For the full year, Crown reported net income of $94.5 million (26 cents a share), compared with $67.7 million (19 cents) in the prior year. Revenue increased 11 percent to $323 million. One analyst on average expected net income of 21 cents on revenue of $418.4 million.

Shares closed up 17 cents, or more than 5 percent, to $3.45 on the Nasdaq.


Warner Bros. Entertainment has led a $24 million financing round in multi-channel video-game network Machinima Inc.

The investment by the Burbank studio builds on an existing partnership with the Los Angeles online network, which has distributed two seasons of “Mortal Kombat: Legacy,” a live-action series produced by Warner Bros. Digital Distribution. It will be releasing an limited animation series “Justice League: Gods and Monsters Chronicles,” from DC Comics and Blue Ribbon Content, a Warner Bros. owned production unit for short-form content.

Contributing to the financing announced Thursday are existing investors MK Capital in Santa Monica, Redpoint Ventures in Los Angeles and Coffin Capital and Ventures in New York. Warner Bros. led an $18 million funding round last year.

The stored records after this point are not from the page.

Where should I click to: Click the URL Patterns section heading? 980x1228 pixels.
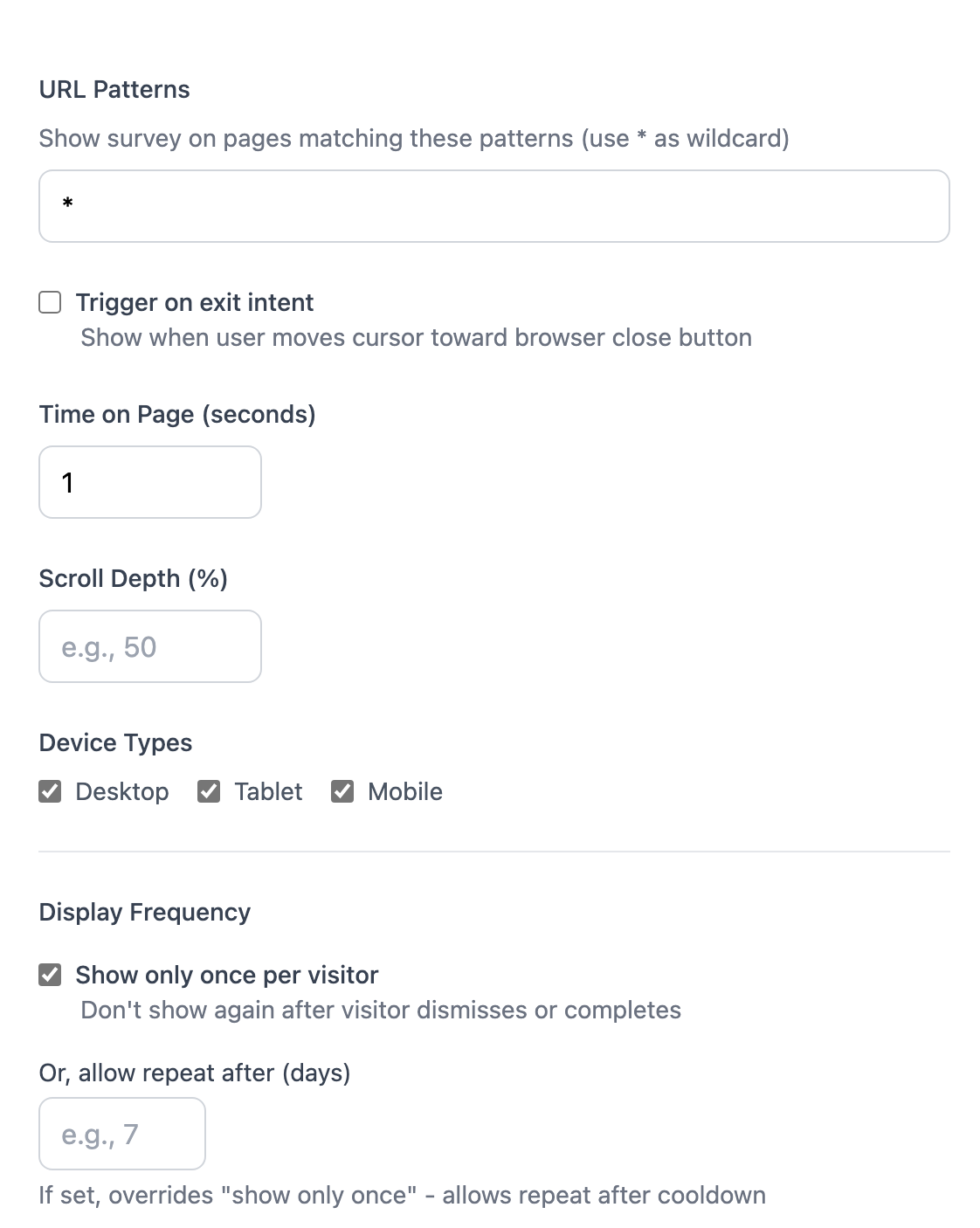coord(114,88)
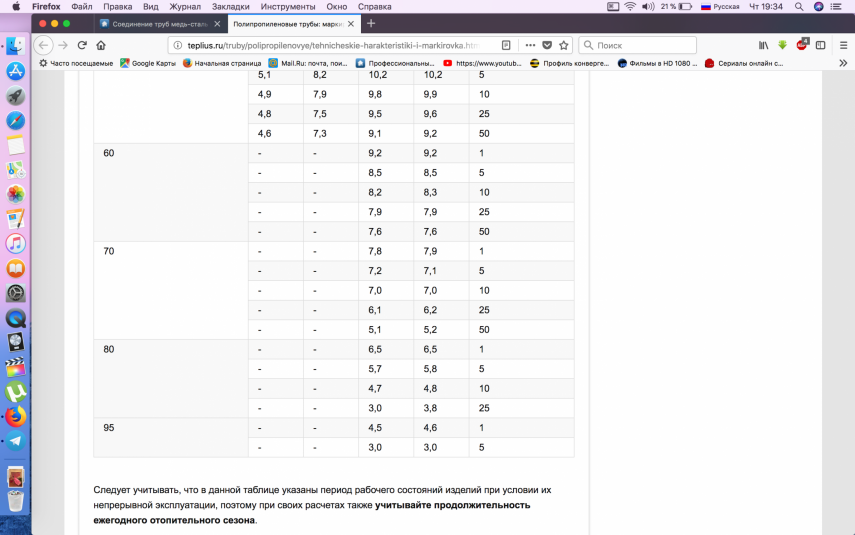Open the Mail.Ru bookmark
Viewport: 855px width, 535px height.
pos(307,63)
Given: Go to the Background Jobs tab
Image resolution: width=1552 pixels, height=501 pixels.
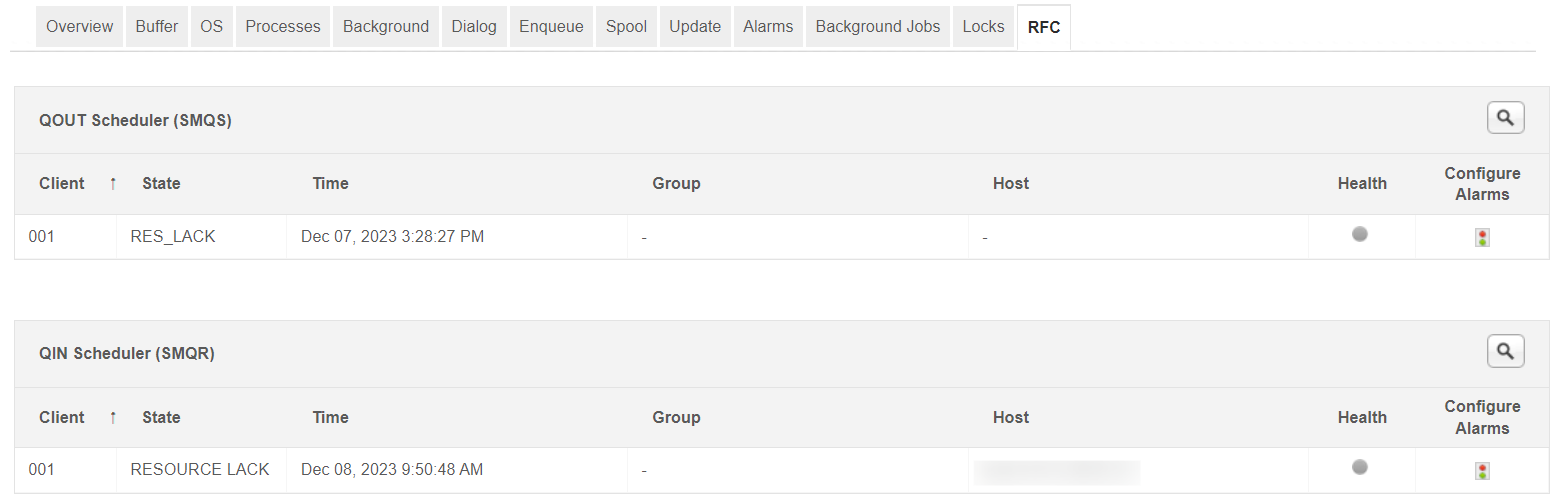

Machinima was established in 2000 to promote the creation of animated videos and later expanded into an online multi-channel network.

“With its enormous fan base, Machinima is an important exhibition partner,” said Craig Hunegs, president, business and strategy, Warner Bros. Television Group, in a prepared statement.


IPC Healthcare Inc. narrowly beat analyst expectations for the fourth quarter and full year.

The North Hollywood company, which provides doctors to hospitals and nursing homes, reported fourth-quarter adjusted net income of $10.1 million (57 cents a share) for the quarter ended Dec. 31, compared to net income of $9.7 million (56 cents) for the same quarter a year ago. Revenue grew 11 percent to $179 million.

Analysts on average expected net income of 55 cents on revenue of $179 million, according to Thomson Financial Network.

For the full year, the company reported adjusted net income of $40.4 million ($2.29 a share), compared to $37.9 million ($2.19) for the previous year. Revenue increased nearly 14 percent to $694 million. Analysts on average expected net income of $2.27 a share on revenue of $694 million, according to Thomson Financial Network.

Also, the company announced the acquisition of Capital Internal Medicine LLC, a doctors group in Maryland. IPC estimates Capital will add 67,000 patient visits a year to its business.

The company announced its results after market close Thursday. Shares closed down $1.00, or 2.3 percent to $41.71, in trading Friday on the Nasdaq.